満足度★★★★
「台詞が沁みる」
多分、色々な「思想」があるので、どれが正しくて、間違ってるとは言い難い。
予備知識なしに観劇した『お召し列車』。
まず、「台詞が沁みる」。
個人的には「女」を演じた渡辺美佐子さんの「幸せを何ではかるの?」
と言った台詞が妙に沁みた。
渡辺美佐子さんのお歳をあとで調べて、かなり衝撃を受ける。
普段、観劇する状況とかなり違ったのも、面白い。
日本特有の排他する事によっての、調和保持。

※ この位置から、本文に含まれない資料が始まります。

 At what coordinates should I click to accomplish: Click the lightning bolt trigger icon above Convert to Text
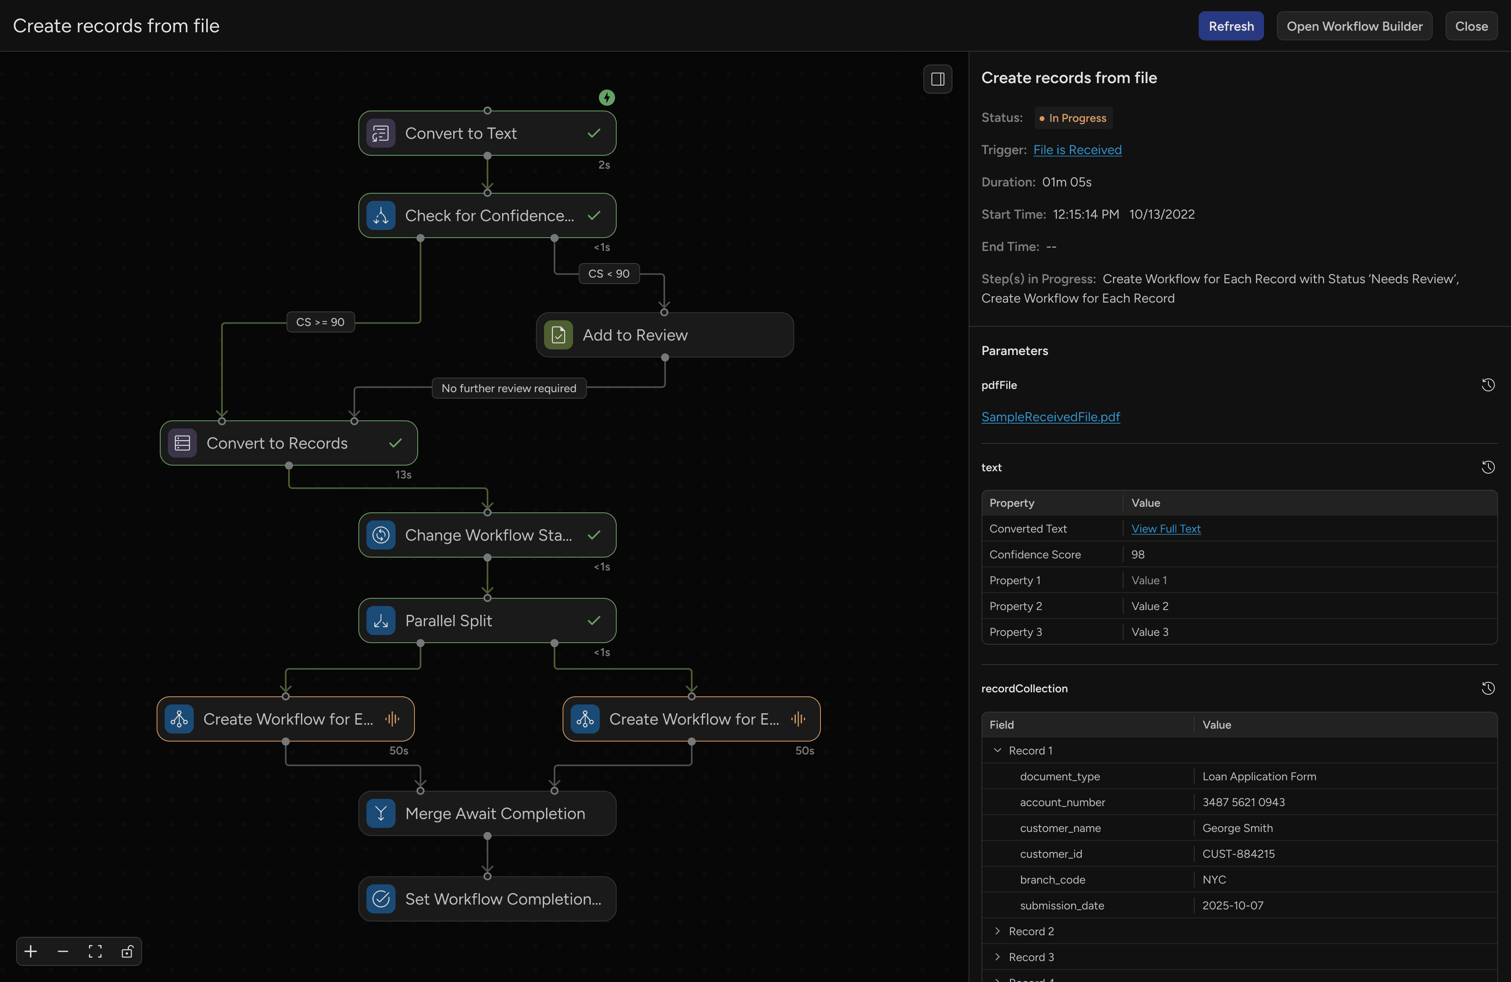point(606,98)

臭い物に蓋をする・・。
ただ、当事者(排他される)になった時は・・・
色んな史実も元になっている。
ただ、史実、資料だけでは虐げられた人たちの
本当の涙は見えないのかもしれない。
物凄く最初の方で、「女」が旧友と再会した場面。
何故だか、この場面が好き。ぎゅうと時を引き戻した「ふたりの女学生」
楽しい事ばかりでは無かった・・。という台詞。
当時の人たちが未来を見る事は、夢の様な事だったのかもしれない。
人知れず、都合で追いやられる。
劇中の中で、病気の人に対しての「未来」が悉く、奪われる処置を国が行っていた事。
一番、簡単で、一番、残酷なんだろう。
演技は勿論、するのが演劇。でも、今回、「演技」と、
その年輪のパワーを感じた。
物語は、「未来」のオリンピックに向けての車両選考会。
でも、その「未来」は色んなものを踏みつけてきた「未来」なのかな?
「関係ない」と見ない事も簡単。
今まで、「知らなかった」事も多かったのだから・・。
でも、この「芝居」をきっかけに
少しでも「知ってしまった」事は事実。
考える事、少し、出来る筈・・。
何故今回観劇しようと思ったか?
ダルカラード・ポップの東谷英人さんがこの劇団に出演しているのを
機会があればと・・と思っていた。
前情報がほとんどない状態で拝見。
もっと、重苦しい、堅い芝居のイメージを持っていたが、そうでは無かった。
劇中の東谷さんは、少し、クールな感じで他の役柄があまり、
波風立てないようにしているのに、あえて、ある「モノ」に執拗に絡んで、
色々面白い。
個人的に、東谷さんの「S」っ気のある声のトーンが好きなのでこういった役柄はハマっていると思う。
でも、少し、寂しい役柄なのかなと思う。